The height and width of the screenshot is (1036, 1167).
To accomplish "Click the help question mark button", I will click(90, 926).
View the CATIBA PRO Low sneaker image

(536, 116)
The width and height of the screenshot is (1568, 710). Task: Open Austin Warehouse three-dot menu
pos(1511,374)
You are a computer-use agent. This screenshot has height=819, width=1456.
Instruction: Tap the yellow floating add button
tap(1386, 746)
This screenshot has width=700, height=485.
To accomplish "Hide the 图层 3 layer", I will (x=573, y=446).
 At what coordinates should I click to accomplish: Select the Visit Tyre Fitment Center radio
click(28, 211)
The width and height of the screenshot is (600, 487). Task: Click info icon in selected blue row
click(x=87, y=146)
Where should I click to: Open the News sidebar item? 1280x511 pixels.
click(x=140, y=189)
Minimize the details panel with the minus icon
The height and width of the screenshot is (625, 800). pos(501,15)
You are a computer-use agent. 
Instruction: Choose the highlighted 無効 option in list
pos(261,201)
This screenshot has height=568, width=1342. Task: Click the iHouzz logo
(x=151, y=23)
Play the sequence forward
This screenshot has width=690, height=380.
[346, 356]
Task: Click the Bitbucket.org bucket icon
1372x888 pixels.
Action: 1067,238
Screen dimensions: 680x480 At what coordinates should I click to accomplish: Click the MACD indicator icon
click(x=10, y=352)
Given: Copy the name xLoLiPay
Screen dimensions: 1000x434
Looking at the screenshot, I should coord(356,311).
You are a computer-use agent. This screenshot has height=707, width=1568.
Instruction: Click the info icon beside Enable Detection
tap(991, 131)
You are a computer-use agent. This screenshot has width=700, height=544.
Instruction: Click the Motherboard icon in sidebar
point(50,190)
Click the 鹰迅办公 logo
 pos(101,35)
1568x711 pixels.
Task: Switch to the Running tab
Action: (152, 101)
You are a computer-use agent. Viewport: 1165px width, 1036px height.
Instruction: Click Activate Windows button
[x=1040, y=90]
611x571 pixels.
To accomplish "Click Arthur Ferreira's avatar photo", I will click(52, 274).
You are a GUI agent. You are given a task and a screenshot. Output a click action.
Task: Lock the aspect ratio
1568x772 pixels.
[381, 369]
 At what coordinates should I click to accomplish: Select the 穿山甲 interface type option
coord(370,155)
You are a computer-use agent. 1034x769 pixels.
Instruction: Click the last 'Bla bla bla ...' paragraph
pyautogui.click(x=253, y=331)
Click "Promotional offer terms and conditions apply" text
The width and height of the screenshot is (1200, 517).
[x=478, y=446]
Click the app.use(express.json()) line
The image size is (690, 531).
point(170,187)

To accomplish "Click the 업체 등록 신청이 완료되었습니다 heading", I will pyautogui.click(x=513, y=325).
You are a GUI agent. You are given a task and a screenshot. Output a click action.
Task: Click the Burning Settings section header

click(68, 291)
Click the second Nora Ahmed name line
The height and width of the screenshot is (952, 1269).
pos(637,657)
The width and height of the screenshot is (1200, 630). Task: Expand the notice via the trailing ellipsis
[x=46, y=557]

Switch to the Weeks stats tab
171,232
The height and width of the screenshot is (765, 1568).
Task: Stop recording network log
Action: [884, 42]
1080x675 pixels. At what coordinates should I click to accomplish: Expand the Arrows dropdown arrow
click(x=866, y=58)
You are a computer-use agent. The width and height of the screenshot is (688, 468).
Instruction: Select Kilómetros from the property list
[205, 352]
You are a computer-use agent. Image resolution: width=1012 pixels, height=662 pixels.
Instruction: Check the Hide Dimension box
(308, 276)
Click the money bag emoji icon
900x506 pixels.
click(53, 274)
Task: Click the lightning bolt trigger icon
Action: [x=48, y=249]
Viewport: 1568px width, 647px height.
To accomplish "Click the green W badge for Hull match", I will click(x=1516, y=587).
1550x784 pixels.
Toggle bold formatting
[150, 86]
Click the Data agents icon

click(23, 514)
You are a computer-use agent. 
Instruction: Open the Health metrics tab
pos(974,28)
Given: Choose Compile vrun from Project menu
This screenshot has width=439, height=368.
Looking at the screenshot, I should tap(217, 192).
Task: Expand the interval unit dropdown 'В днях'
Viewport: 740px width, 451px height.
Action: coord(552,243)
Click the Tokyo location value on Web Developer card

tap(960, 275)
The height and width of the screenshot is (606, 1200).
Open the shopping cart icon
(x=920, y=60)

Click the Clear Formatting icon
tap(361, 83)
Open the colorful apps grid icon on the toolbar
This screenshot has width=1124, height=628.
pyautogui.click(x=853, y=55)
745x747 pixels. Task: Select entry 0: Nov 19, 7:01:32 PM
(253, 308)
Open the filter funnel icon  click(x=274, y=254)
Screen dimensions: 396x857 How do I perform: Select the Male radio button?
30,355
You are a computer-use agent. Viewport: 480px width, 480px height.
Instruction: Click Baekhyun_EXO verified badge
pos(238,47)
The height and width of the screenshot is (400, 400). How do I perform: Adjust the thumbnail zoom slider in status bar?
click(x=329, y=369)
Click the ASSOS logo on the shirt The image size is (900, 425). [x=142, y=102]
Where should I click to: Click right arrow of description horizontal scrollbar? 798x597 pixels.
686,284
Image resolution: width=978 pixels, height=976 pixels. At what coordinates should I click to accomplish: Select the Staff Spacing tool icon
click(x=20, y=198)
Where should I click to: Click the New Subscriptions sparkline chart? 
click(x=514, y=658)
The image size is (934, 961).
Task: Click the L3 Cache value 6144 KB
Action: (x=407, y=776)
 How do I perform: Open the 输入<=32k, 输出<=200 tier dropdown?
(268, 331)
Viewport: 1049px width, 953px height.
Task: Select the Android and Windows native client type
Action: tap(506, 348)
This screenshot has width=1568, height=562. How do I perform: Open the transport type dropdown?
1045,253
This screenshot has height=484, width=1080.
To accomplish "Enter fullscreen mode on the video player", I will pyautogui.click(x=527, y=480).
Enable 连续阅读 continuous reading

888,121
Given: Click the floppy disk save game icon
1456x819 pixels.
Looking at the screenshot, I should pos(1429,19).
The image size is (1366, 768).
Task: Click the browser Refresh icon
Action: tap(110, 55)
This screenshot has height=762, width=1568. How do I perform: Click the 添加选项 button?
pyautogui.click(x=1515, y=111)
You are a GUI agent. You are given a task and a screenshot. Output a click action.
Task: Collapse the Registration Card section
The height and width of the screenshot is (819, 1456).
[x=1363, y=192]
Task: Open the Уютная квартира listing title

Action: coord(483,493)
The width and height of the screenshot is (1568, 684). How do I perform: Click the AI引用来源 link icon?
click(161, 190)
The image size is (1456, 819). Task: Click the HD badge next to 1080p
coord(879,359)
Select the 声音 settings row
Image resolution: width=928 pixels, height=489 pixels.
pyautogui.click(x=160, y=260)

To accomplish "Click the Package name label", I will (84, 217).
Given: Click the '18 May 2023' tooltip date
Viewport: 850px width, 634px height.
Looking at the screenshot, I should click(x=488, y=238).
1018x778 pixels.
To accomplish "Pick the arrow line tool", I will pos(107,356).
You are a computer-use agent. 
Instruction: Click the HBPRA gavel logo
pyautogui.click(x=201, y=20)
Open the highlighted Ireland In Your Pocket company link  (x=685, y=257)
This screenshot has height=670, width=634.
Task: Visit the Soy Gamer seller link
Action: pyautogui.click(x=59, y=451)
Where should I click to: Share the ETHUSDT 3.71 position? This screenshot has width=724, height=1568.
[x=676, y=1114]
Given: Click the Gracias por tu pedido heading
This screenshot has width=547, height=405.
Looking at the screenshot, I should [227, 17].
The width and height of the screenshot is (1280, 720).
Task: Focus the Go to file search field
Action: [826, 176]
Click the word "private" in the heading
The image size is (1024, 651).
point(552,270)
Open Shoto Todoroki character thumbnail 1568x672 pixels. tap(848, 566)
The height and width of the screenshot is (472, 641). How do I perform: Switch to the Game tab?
==*==
▸ **STATED GOAL**
List each line of the data above that contains the word "thumbnail".

▸ **RESPONSE FOR THIS EXERCISE**
The height and width of the screenshot is (400, 400). How do I perform: Adjust the thumbnail zoom slider in status bar?
Open Shoto Todoroki character thumbnail 1568x672 pixels. tap(848, 566)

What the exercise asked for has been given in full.